Dans ce cas, toutefois, le volume d'encombrement serait plus grand et la consommation serait telle qu'il ne serait probablement plus possible de prévoir une alimentation au moyen de cellules photosensibles, de sorte que l'instrument horaire devrait alors être équipé, soit d'un bloc d'alimentation branché sur un réseau de distribution d'énergie électrique, soit d'accumulateurs rechargés par un dispositif de recharge de type connu.

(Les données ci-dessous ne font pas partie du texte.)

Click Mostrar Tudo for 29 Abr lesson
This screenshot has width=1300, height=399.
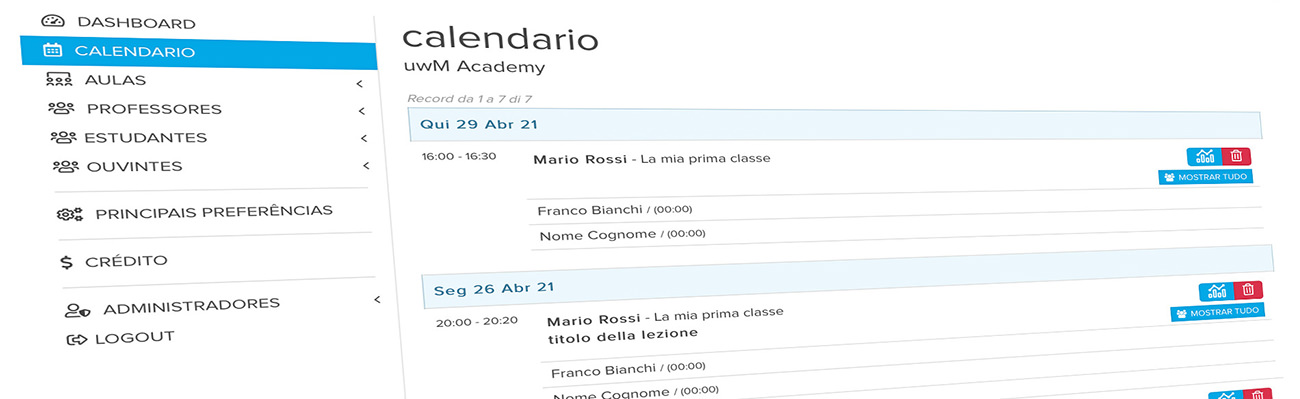(x=1206, y=177)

Toutefois dans une variante en plus de la compensation thermique (statique et dynamique) par éléments à caractéristiques thermiques inverses, notamment de l'oscillateur, il est très avantageux, lorsque l'on désire une précision encore plus grande (et si l'on n'impose pas une très faible puissance d'alimentation) de thermostatiser l'ensemble de l'instrument horaire, ce qui est facile, eu égard à son faible volume. Cette particularité constitue un avantage par rapport aux horloges à quartz conventionnelles (de grand volume) et la précision ainsi obtenue, de cet instrument horaire, peut approcher celle des horloges à quartz d'observatoire.
D'autre part, la consommation supplémentaire nécessaire à cette thermostatisation n'est pas une limitation à la transportabilité de l'appareil, car sur un bâtiment en mer ou dans les airs, par exemple, la puissance disponible pour l'alimentation d'un tel appareil est largement suffisante pour réaliser cette thermostatisation.
Dans une autre variante, non seulement le quartz pourrait être thermo-compensé,, mais également d'autres éléments de l'instrument horaire. En outre, lorsqu'on désire étendre la plage de température et la stabilité il est avantageux de remplacer l'autopola- risation des transistors, par une polarisation de ceux-ci selon les moyens classiques.